И Мэри написала: «Дорогая Розалинда! В газету следует дать такую информацию – на Кубе, у Хемингуэя, проживает итальянская графиня, фамилию не стоит называть, которая послужила прообразом героини романа «За рекой, в тени деревьев», Ренаты. О ней все! Но далее укажи, что ее мама, старая графиня, желает брака ее двадцатилетней дочери с пятидесятидвухлетним Хемингуэем. Именно она строит козни против семейной жизни Хемингуэя и его законной жены. Намеком укажи, что Хемингуэй много времени уделяет молодой графине. Остальное – додумай сама. Только прошу, милая Розалинда, чтобы все было приподнесено в мягкой и туманной форме. Никаких резкостей. Ты понимаешь меня, Розалинда… И сразу же вышли мне авиапочтой газету». Далее Мэри мило описала жизнь на Кубе, как прекрасно там зимой.

И стала ждать. Это был ее последний бой за Хемингуэя, который она была обязана выиграть. Проигрыш исключался. Он означал конец ее жизни с великим писателем.

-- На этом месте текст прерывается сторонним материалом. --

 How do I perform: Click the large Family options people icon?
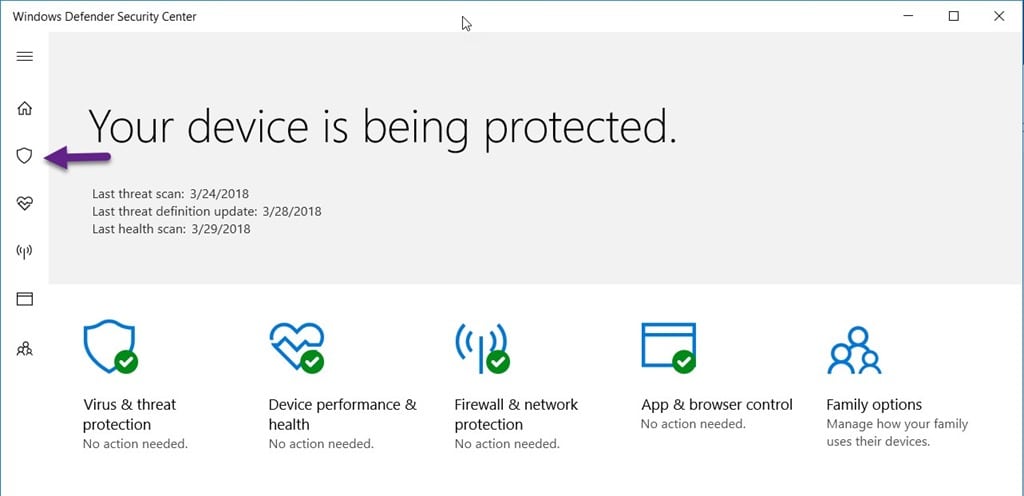[x=854, y=350]

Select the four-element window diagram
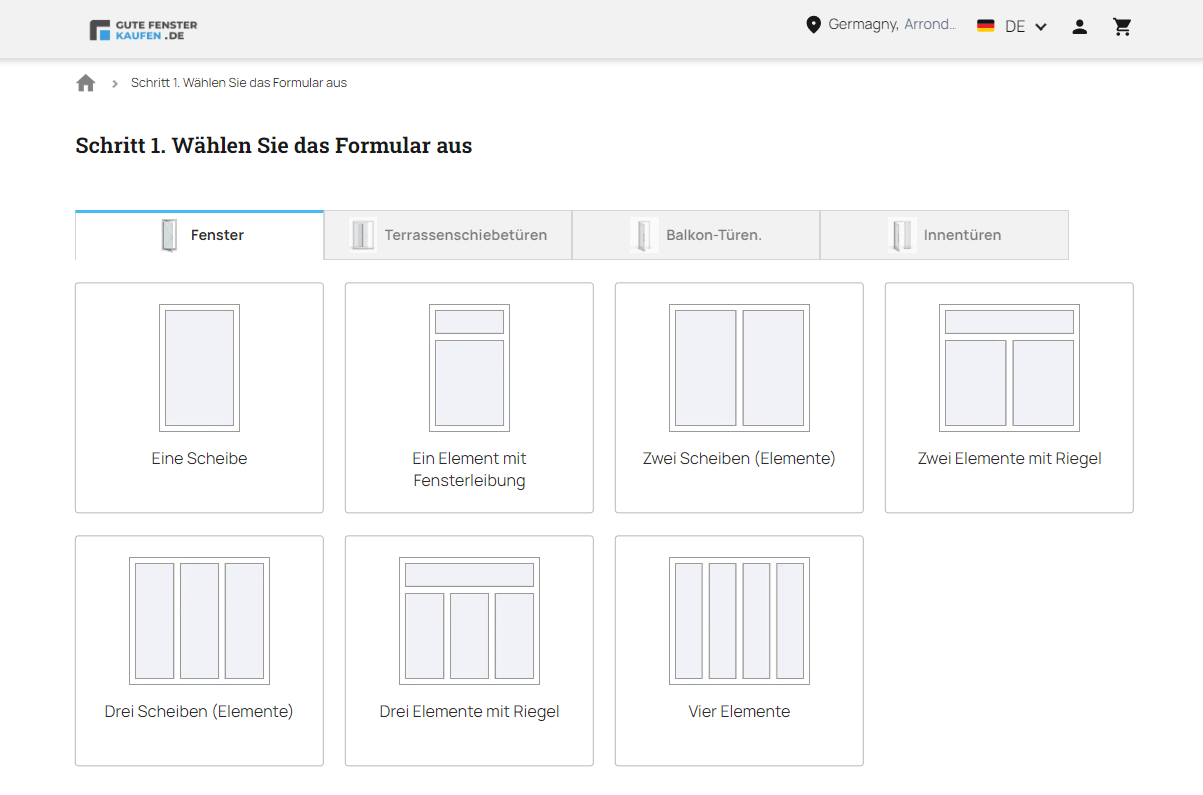[739, 621]
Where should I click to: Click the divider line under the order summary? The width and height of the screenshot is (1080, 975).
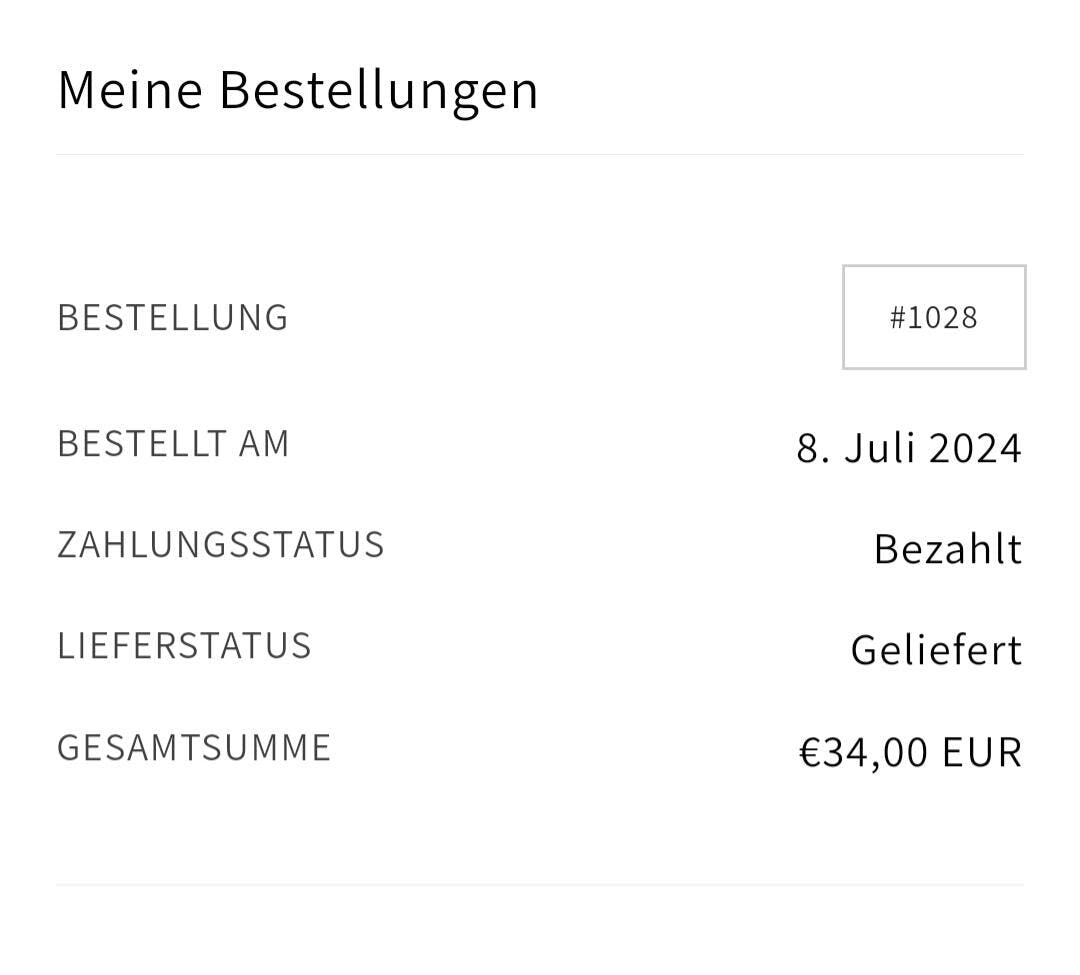[x=540, y=884]
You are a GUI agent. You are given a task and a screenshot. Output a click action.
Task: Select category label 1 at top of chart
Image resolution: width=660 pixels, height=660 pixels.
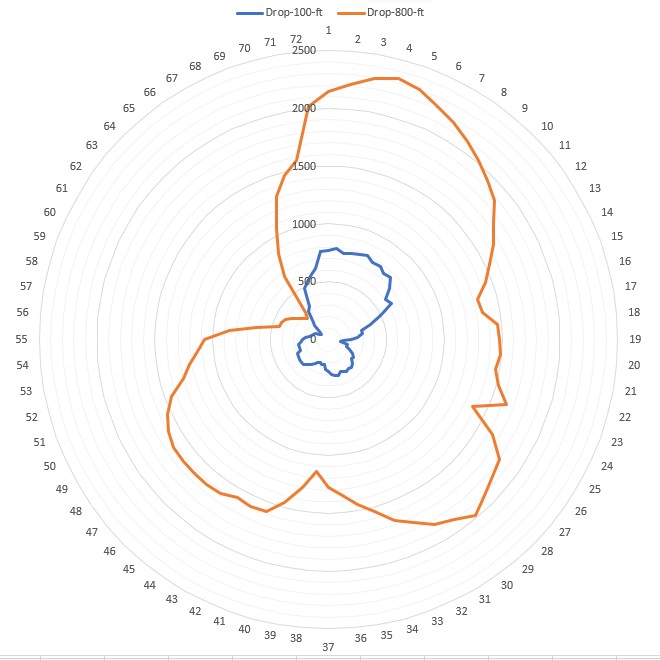coord(328,30)
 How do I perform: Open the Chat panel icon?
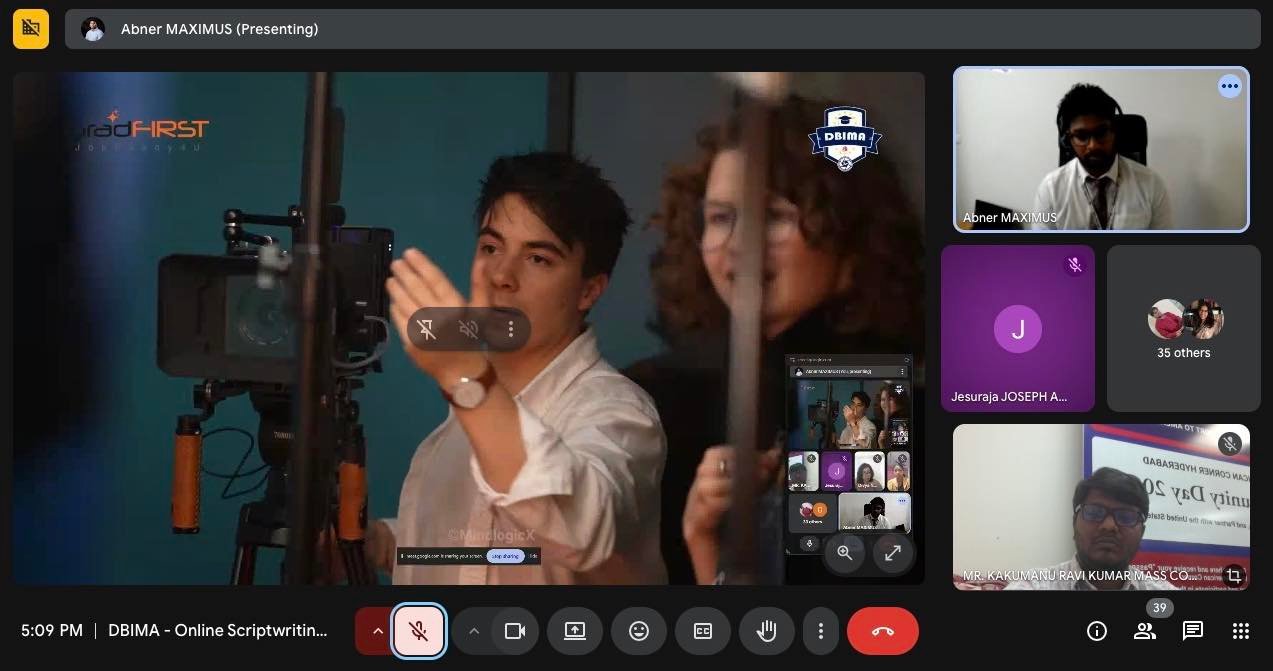tap(1192, 631)
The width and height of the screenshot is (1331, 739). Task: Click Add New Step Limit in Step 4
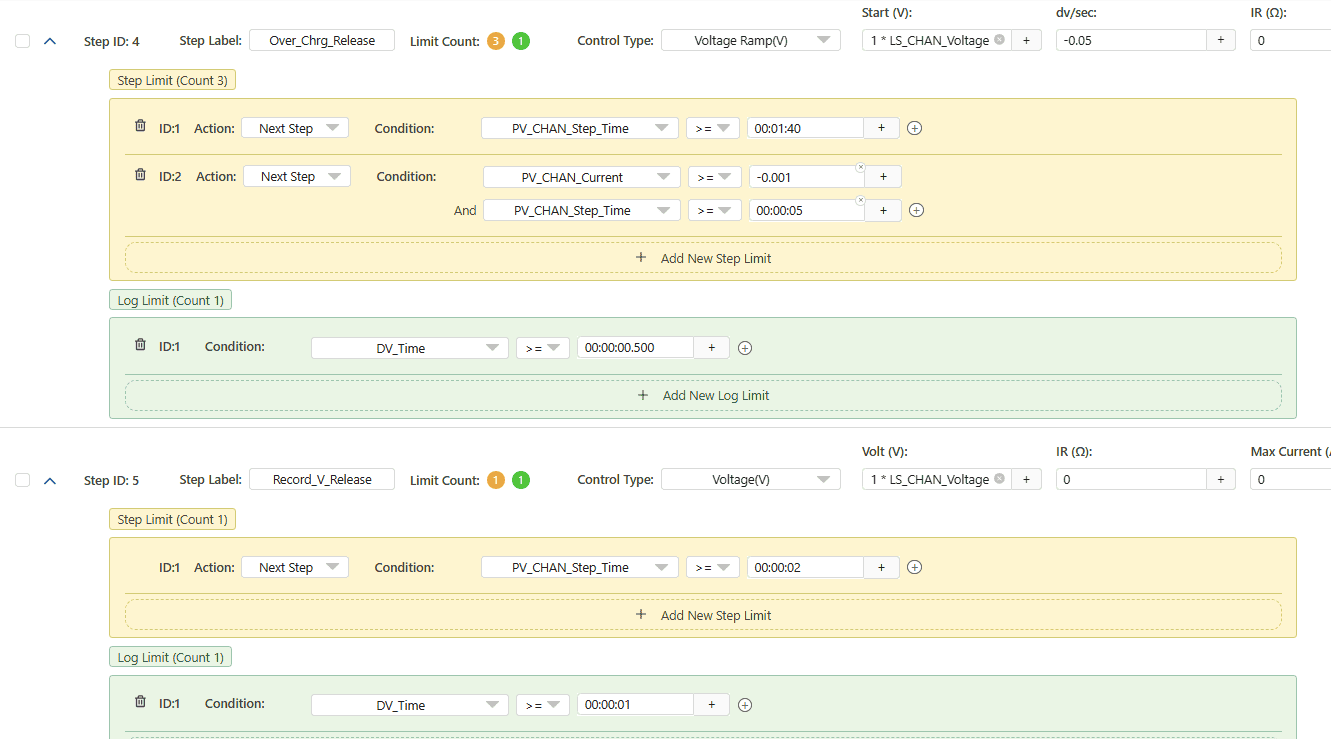coord(703,258)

И Мэри была уверена в своей победе. Может потому, что хорошо изучила своего мужа?

10

А Хемингуэй с упоением работал над новой книгой. Ежедневно он писал по тысяче слов, в два раза перевыполняя свою привычную норму. Но это в первой половине дня. А во второй, если не было гостей, и стояла хорошая погода, продолжал встречаться с Адрианой, и часто, наедине. Она сопровождала его всюду: на бейсбольные матчи, бои петухов, стрельбу в тире, охоту, на различные встречи со знакомыми. Он перестал, как раньше, стесняться друзей и знакомых, представляя им Адриану, как свое, понятное всем мужчинам, увлечение. А потом они уединялись на катере или пляже Мегано… Но, если бы Хемингуэй внимательно присмотрелся к Адриане, то увидел бы, что она грустна, только ничего ему не говорит. Теперь о браке они, почему-то, избегали говорить. Только мать Адрианы была не против их брака и периодически намекала об этом дочери. Но Адриану угнетало то, что ее любовь оплачивалась, и об этом не знал Хемингуэй. Да и Мэри вела наедине с Адрианой не просто решительно, а агрессивно. Каждый день внушала ей, что с Хемингуэем у нее ничего не получится. Вот и сегодня она сказала Адриане:

–Адриана, спасибо тебе. Ты помогла Хемингуэю восстановить, утраченную им было способность писать. Спасибо! Но не более того! Знай, что серьезного между вами быть не может. А прихоть его – пройдет. Не замахивайся на многое. Он очень сложный человек и через месяц совместной жизни ты от него сбежишь. Знай это…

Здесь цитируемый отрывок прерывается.